Over the past several days, Russia has targeted Ukrainian critical grain export infrastructure since it vowed retribution for an attack that damaged a crucial bridge between Russia and the Moscow-annexed Crimean Peninsula. Russian officials blamed that strike on Ukrainian drone boats.
Ukraine also is seeking to continue exporting grain by sea. It sent a letter to the United Nations International Maritime Organization establishing its own temporary shipping corridor, saying it would “provide guarantees of compensation for damage.”
But Russia warned it would assume ships traversing parts of the Black Sea to be carrying weapons to Ukraine.
In a seeming tit-for-tat move, Ukraine said vessels heading to Russian Black Sea ports would be considered “carrying military cargo with all the associated risks”.
European Union looks for way around Black Sea ports
Russia’s rejection of the grain deal came after European Union agriculture ministers met on Tuesday to discuss alternate ways of moving grain vital to global food security out of Ukraine.
At the same time, they want to protect prices for farmers in countries bordering the war-ravaged nation.
Germany’s agriculture minister, Cem Özdemir, warned that the ministers must seek to balance those two issues without eroding the EU’s support for Ukraine in the war sparked by last year’s invasion.
If cracks open up in EU unity, “the only one who is happy is Vladimir Putin,” he said.
The ministers met in Brussels for the first time since Russia pulled the plug last week on the wartime deal that allowed grain to flow from Ukraine to countries in Africa, the Middle East and Asia, where hunger is a growing threat and high food prices have pushed more people into poverty.
The deal provided guarantees that ships would not be attacked when entering and leaving Ukrainian ports, while a separate agreement facilitated the movement of Russian food and fertiliser.
Finland’s agriculture minister, Sari Essayah, said Russia’s ending of the grain deal was “a very serious problem, not only in the EU markets, but it would have some consequences for the food for security all over”.
She said ministers “must make sure that the Ukrainian grain can reach the global markets via EU territory”.

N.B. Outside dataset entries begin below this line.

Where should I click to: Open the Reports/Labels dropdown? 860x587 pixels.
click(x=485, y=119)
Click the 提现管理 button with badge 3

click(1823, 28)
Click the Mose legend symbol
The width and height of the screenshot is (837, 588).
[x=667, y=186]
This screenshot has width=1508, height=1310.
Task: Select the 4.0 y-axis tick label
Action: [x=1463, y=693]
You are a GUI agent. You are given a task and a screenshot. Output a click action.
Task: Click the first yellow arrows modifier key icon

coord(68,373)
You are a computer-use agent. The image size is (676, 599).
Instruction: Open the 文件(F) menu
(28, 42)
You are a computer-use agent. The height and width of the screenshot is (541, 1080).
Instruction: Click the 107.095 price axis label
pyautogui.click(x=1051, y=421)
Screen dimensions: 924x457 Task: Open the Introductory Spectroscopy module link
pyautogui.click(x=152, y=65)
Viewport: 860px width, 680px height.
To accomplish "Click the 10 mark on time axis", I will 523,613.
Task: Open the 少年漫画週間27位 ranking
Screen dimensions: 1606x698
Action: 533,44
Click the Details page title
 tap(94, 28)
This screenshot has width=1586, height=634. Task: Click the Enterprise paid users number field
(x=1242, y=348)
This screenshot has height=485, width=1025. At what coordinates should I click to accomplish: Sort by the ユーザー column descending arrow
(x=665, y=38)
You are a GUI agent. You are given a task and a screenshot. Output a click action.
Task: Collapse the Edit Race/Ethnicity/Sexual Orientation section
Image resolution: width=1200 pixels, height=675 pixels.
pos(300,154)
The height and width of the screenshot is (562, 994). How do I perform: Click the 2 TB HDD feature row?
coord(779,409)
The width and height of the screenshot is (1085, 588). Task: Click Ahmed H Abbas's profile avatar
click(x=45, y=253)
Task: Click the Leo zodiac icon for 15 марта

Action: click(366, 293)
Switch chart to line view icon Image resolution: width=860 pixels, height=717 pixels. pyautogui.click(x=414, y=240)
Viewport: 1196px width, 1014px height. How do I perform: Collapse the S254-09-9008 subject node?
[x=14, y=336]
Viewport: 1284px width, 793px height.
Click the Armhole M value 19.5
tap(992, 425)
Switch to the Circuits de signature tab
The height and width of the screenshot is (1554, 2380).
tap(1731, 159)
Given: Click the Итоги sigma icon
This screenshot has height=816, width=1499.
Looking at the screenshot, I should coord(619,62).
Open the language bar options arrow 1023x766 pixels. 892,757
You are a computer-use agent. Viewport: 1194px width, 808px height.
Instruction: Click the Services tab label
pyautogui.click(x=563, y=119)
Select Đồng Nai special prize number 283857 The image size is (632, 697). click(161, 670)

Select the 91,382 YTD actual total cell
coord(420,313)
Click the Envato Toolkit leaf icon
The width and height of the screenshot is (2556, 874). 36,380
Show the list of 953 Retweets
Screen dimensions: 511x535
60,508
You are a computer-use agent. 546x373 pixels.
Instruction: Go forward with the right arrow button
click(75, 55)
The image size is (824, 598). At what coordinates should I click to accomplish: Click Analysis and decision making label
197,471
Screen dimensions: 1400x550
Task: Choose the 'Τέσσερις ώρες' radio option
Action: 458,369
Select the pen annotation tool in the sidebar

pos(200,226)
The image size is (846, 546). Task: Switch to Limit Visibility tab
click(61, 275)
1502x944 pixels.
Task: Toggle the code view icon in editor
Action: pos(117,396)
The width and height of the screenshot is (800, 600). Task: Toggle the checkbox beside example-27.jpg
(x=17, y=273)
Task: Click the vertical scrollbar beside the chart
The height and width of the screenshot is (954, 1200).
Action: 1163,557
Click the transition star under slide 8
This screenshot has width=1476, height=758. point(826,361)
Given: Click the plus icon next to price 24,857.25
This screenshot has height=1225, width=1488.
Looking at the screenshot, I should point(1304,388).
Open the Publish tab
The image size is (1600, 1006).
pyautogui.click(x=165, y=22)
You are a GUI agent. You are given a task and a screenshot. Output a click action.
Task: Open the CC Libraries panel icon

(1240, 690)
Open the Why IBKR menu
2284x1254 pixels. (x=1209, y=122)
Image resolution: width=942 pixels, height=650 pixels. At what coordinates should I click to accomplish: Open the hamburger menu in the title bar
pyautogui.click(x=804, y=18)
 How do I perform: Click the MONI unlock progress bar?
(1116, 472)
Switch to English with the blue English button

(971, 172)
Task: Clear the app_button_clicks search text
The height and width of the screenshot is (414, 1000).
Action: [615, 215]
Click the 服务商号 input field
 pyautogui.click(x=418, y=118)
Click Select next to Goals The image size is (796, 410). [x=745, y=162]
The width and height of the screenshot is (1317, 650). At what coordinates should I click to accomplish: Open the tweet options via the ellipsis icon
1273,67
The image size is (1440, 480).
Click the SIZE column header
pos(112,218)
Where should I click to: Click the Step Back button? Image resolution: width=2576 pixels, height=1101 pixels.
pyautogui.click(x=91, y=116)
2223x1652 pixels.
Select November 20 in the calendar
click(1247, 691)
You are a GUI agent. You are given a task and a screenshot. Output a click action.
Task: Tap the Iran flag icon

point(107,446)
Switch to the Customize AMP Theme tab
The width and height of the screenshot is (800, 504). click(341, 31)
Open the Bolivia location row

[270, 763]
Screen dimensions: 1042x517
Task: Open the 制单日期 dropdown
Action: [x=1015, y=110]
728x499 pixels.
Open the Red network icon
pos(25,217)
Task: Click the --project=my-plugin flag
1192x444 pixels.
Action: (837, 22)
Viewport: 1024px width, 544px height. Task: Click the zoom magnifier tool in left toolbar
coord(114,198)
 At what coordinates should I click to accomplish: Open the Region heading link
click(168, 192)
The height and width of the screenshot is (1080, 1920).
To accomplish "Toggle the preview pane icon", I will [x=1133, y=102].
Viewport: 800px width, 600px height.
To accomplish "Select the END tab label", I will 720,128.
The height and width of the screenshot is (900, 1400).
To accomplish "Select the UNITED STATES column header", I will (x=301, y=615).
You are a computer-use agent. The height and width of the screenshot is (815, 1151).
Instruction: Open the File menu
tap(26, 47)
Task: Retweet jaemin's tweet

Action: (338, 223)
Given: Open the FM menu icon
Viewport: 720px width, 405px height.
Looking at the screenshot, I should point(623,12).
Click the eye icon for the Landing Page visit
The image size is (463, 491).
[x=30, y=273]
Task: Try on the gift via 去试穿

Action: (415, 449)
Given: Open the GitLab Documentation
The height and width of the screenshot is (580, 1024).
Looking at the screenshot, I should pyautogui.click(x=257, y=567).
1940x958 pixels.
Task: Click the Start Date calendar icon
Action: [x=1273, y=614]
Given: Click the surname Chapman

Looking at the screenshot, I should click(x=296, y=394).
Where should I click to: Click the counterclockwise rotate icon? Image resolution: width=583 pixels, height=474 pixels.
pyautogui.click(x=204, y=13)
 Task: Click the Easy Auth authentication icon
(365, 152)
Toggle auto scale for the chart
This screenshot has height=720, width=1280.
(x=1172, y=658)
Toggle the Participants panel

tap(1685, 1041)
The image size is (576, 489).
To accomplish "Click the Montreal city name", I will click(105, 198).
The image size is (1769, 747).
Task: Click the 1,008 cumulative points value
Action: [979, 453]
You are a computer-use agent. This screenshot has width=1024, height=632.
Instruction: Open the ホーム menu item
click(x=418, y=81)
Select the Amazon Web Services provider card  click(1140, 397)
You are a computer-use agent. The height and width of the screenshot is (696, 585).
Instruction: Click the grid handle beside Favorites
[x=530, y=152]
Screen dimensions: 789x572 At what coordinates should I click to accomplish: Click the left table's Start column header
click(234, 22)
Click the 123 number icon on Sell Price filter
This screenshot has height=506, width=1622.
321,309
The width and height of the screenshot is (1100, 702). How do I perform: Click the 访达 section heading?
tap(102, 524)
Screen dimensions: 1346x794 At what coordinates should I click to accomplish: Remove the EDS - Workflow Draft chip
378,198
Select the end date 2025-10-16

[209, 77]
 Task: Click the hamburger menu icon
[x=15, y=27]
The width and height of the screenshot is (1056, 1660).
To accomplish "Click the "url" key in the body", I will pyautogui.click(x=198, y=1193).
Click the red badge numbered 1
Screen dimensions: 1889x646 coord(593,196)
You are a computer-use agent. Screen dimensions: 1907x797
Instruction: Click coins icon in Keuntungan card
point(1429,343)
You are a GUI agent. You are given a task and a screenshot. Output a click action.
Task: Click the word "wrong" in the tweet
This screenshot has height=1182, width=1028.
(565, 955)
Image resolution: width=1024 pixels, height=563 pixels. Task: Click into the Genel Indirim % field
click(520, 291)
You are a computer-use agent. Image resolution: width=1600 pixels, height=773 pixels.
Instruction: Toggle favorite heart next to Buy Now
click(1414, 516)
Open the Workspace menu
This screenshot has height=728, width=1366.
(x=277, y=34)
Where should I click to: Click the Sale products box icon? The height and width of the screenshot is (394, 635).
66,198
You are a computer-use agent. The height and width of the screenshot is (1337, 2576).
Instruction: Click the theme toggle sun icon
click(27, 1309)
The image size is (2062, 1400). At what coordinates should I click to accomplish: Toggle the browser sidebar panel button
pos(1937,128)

Poland’s agriculture minister Robert Telus was set to tell the EU meeting that his country, along with Slovakia, Hungary, Romania and Bulgaria, were extending their ban on Ukrainian grain imports, but would still allow food to move through their countries to other parts of the world.
Lithuania’s agriculture minister, Kęstutis Navickas, suggested that export procedures for grain could be shifted from the Ukraine-Polish border to Lithuanian ports as a way of preventing grain from getting stuck in Poland and causing a supply glut and reduced prices for local farmers.
Germany’s Mr Özdemir appeared to support the plan, saying grain from Ukraine could be transported in sealed containers to ports in the Baltic.
“I’m sure the friends from the Baltics would be happy to help and then transport to where it’s needed in the Global South,” Mr Özdemir said.